The successful deployment of new speech-driven Directory Assistance (DA) services and other applications will depend on the accuracy and reliability of the recognition results. Reliable confidence measures thus play a crucial role and are necessary in all practical applications where a decision must be made whether a recognised word or sentence should be accepted or rejected.

Digital Economy

Automatic speech recognition (ASR) takes as input the user's speech and produces a transcription, potentially including errors, of what the user said. Real applications for speech recognition technology need reliable systems that achieve consistently correct results in different tasks and environments. However, current speech recognition systems have not been perfected yet, and the process of identifying errors in the speech recognition process remains important. In particular, the recognition of a large vocabulary of proper names is very difficult. Confidence measures are a means to manage the uncertainty relating to the accuracy of a speech recognition system's results.
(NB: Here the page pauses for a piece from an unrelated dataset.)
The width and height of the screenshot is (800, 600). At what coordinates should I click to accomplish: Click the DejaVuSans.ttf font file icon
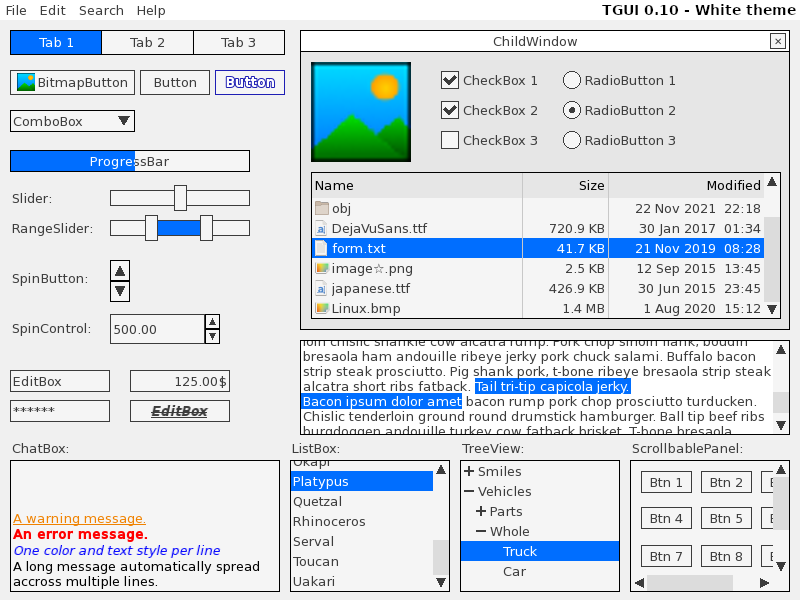coord(320,228)
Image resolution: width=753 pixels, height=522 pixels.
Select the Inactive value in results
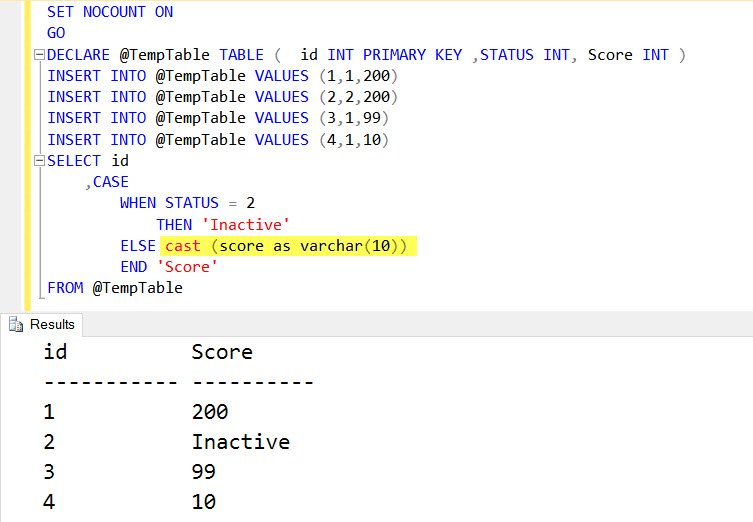point(240,442)
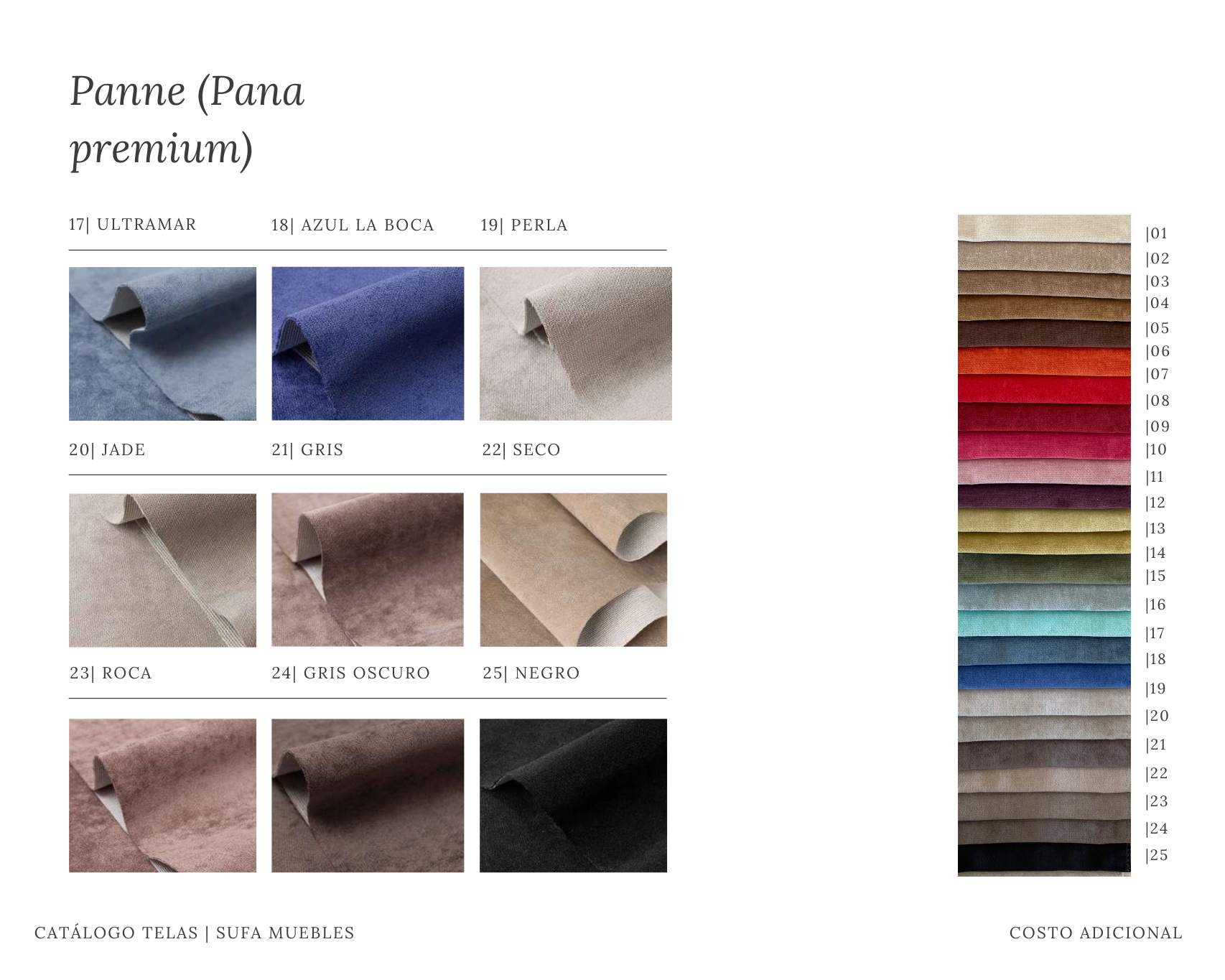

Acoustic confidence measures are thus useful in many aspects of speech recognition, such as error rejection, out-of-vocabulary word detection and keyword spotting. The EU-funded SMADA project has conducted research on the impact of two different causes of ASR errors: confusion of acoustically similar names and words and problems caused by background noise or unclear articulation. The project found that confidence measures based on simple acoustic likelihood give the best results in correcting the confusion of acoustically similar words. For problems caused by noise or bad articulation, confidence measures should be based on a more complex algorithm. The algorithm should be able to compare the proportion of the probability mass of the first-best hypothesis relative to the competing hypotheses. The project resulted in confidence measures that are sufficiently reliable to allow the dialogue manager of an automated Directory Assistance (DA) to decide what task the user is trying to accomplish and how to resolve any ambiguity. It ensures that when a system makes a decision, the Word Error Rate (WER) is acceptably low. These measures allow a reduction in the number of dialogue exchanges, and thus reduce the duration of the interaction. They can also limit the percentage of the wrong proposals made by the automatic service. The results of this project can also be used for unsupervised training and adaptation.